This uses the FileLocalizer. All file references are sent through the
FileLocalizer. If we are doing MAPREDUCE and a file reference starts with
file:, we copy it to a temp file in HDFS before we start the job and use that
temp file as the input or output of the map reduce job.
ben
On Thursday 06 March 2008 04:07:41 pi song wrote:
> Dear pig-dev mailling-list,
>
> I just wanna understand this bit quickly. Below is the code from
> TestMapReduce.java.

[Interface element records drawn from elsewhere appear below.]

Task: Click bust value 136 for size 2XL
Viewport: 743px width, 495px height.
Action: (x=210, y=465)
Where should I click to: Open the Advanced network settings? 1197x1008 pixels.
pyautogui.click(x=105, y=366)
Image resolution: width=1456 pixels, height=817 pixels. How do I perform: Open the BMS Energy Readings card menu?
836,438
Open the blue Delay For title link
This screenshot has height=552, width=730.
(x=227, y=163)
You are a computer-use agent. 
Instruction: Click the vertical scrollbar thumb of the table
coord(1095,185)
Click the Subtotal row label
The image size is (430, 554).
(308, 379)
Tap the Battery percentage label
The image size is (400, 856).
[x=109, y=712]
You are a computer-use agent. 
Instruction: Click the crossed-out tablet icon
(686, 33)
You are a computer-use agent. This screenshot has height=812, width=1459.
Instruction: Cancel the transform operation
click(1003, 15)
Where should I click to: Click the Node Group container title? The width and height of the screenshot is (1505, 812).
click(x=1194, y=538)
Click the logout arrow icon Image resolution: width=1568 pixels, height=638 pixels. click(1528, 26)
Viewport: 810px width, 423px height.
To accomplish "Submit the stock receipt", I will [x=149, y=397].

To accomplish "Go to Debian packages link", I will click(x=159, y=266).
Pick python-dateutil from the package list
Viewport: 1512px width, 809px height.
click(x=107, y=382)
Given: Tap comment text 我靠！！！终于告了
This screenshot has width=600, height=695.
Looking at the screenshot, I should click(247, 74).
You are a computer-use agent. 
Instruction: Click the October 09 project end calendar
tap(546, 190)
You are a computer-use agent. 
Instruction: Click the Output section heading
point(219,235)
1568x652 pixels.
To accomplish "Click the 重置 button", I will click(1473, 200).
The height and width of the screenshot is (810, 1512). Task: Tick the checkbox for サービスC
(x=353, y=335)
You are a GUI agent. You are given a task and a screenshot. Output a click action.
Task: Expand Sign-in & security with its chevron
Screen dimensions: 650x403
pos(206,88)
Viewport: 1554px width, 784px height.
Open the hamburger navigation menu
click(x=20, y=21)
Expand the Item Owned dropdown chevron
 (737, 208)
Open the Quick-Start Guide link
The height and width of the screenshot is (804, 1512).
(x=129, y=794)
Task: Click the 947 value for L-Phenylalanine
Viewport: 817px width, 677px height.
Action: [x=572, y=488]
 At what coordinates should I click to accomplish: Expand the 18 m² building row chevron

As you can see the temp file is created in local
> machine but I don't understand how Hadoop MapReduce pick up the file from
> local file system rather than HDFS?
>
> PigServer pig = new PigServer(MAPREDUCE);
> File tmpFile = File.createTempFile("test", ".txt");
> PrintStream ps = new PrintStream(new FileOutputStream(tmpFile));
> for(int i = 0; i < 10; i++) {
> ps.println(i+"\t"+i);
> }
> ps.close();
> String query = "foreach (load 'file:"+tmpFile+"') generate $0,$1;";
> System.out.println(query);
> pig.registerQuery("asdf_id = " + query);
> try {
> pig.deleteFile("frog");
> } catch(Exception e) {}
>
> Cheers,
> Pi